◆ TEXT TO READ:
....

How Meryl Streep helped the Nazi hunters

A new German generation is trying to ID death camp guards. Four decades ago, a mini-series spurred similar actions

Published May 9, 2014 9:15PM (EDT)

Meryl Streep in "Holocaust"       (CBS)
Meryl Streep in "Holocaust" (CBS)

In the autumn of 1977, a film crew transformed the working-class West Berlin neighborhood of Wedding into the Warsaw Ghetto. Government officials in Poland and the Soviet Union had refused to give the production company permits to shoot in either country. The city did double duty as the capital of the German Reich and as occupied Poland. Although the German authorities allowed the movie studio to film there, the reception in Berlin was anything but universally positive. Swastikas were painted onto cameras, and rolls of film disappeared. One passerby was so angry about the Hollywood production that he threw bottles at the set. An old man screamed, “I killed you Jews once before. I’ll kill you again.”

The cast and crew persisted. After the blockbuster success of the miniseries "Roots" on ABC, about an African slave and his descendants, executives at rival NBC wanted their own miniseries, one with the emotional resonance of slavery. They chose the Holocaust. The director, Marvin J. Chomsky, had been one of the directors of "Roots" and was a television veteran, with episodes of "Star Trek," "Gunsmoke," "Mission: Impossible" and "Hawaii Five-O"among his credits. The novelist Gerald Green, author of "The Last Angry Man," was given the difficult task of squeezing the fates of millions of Jews into one identifiable and sympathetic group, the Weiss family.

A single ambitious SS officer, Erik Dorf, played by the actor Michael Moriarty, later of "Law & Order" fame would serve as the primary carrier of German guilt. James Woods and Meryl Streep also starred in the miniseries as a recently married couple who would face unimaginable trials. Few would have predicted at the time that a mainstream entertainment aimed at an American audience would have a significant and lasting effect on Germany’s attitude toward its war crimes. The result was an unlikely national catharsis that would lead to greater public support for the pursuit of war criminals decades after the war. Far from flagging with the passage of time, investigations into Nazis were pursued with new vigor and growing resources. This continues today.

....

◆ EXERCISE TASK: Reproduce the part of the article on the "Holocaust" miniseries starting at "A single ambitious" and ending at "This continues today.". The material after this point stands apart from the article on the "Holocaust" miniseries.

◆ DATA ENTRIES:

....

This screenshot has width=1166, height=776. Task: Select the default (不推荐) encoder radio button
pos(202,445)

....

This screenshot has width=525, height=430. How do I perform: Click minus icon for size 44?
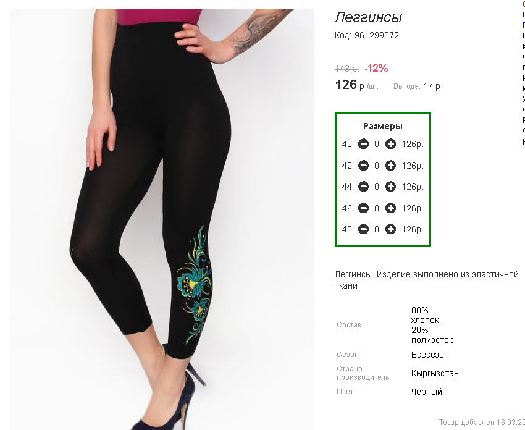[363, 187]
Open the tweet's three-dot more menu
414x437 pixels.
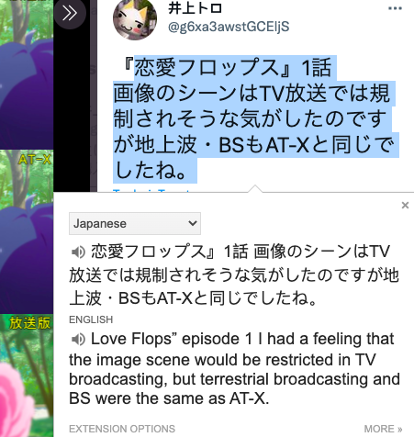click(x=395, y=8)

....

◆ ANSWER TO THE EXERCISE:
A single ambitious SS officer, Erik Dorf, played by the actor Michael Moriarty, later of "Law & Order" fame would serve as the primary carrier of German guilt. James Woods and Meryl Streep also starred in the miniseries as a recently married couple who would face unimaginable trials. Few would have predicted at the time that a mainstream entertainment aimed at an American audience would have a significant and lasting effect on Germany’s attitude toward its war crimes. The result was an unlikely national catharsis that would lead to greater public support for the pursuit of war criminals decades after the war. Far from flagging with the passage of time, investigations into Nazis were pursued with new vigor and growing resources. This continues today.